#### THE PROBLEM:
Retype the part of the freedom of information passage starting with "Section 22 provides" and going on through "lot of time.".

The new section 11D will also require agencies and ministers to publish a statement of reasons concerning the decision to allow or refuse the release of requested documents. Section 26 of the act currently provides for statements of reasons to be given where a decision is made to refuse access. Whether you grant or refuse, it appears that you will have to provide reasons as to why you are granting.

Section 22 provides reasons to be given where an edited copy of a document is provided. The difference with the new provision is that a statement of reasons is also required when access is granted in full —I would have thought that is completely ridiculous and quite stupid, but what am supposed to expect here? In addition, all statements of reasons, as well as the requests themselves, must now be published within 10 working days. What that means, given the change in definition of 10 working days, I am not sure. I think we are all left to wonder why we are taking the definition of 10 working days and turning it into something not readily understood. Ten working days—if it were Monday to Friday days—or two weeks are still not a lot of time.

Once again, this new provision will impose a substantive administrative burden on agencies and ministerial officers, which could result in significant processing delays in other aspects of FOI processing. Of course that is something which the good senator has completely ignored.

Senator Ludwig states that this measure will facilitate more practical use of freedom of information requests, reduce duplication of requests and open the door for further reform by parties other than the initial applicant. I would like to see that because, as I have said, having tried once at reform, we now know that those reforms and their unintended consequences made the process more difficult, more expensive, challenged schedules and generally achieved objectives in complete opposition to what the original intent of those reforms was. Once again, the Labor Party lived up to everybody's expectation that they really have no idea what they are doing when it comes to reform.

#### DATA PROVIDED:
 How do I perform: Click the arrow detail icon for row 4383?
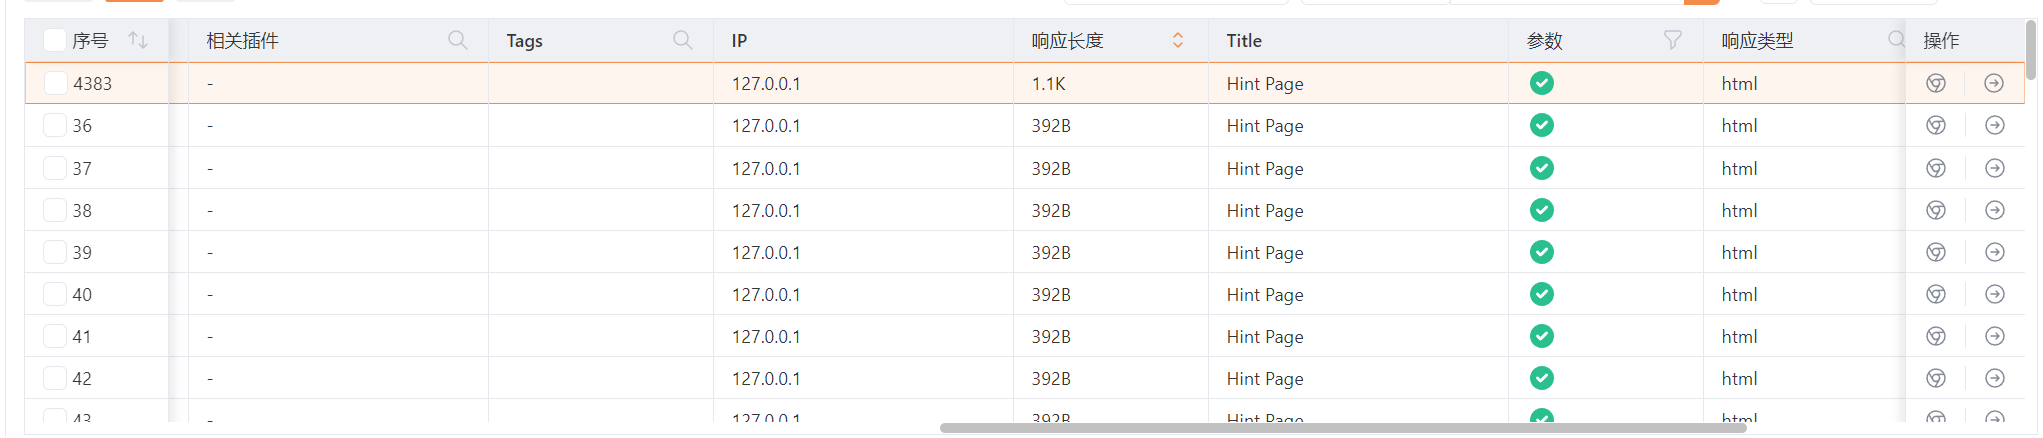click(1994, 84)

#### THE ANSWER:
Section 22 provides reasons to be given where an edited copy of a document is provided. The difference with the new provision is that a statement of reasons is also required when access is granted in full —I would have thought that is completely ridiculous and quite stupid, but what am supposed to expect here? In addition, all statements of reasons, as well as the requests themselves, must now be published within 10 working days. What that means, given the change in definition of 10 working days, I am not sure. I think we are all left to wonder why we are taking the definition of 10 working days and turning it into something not readily understood. Ten working days—if it were Monday to Friday days—or two weeks are still not a lot of time.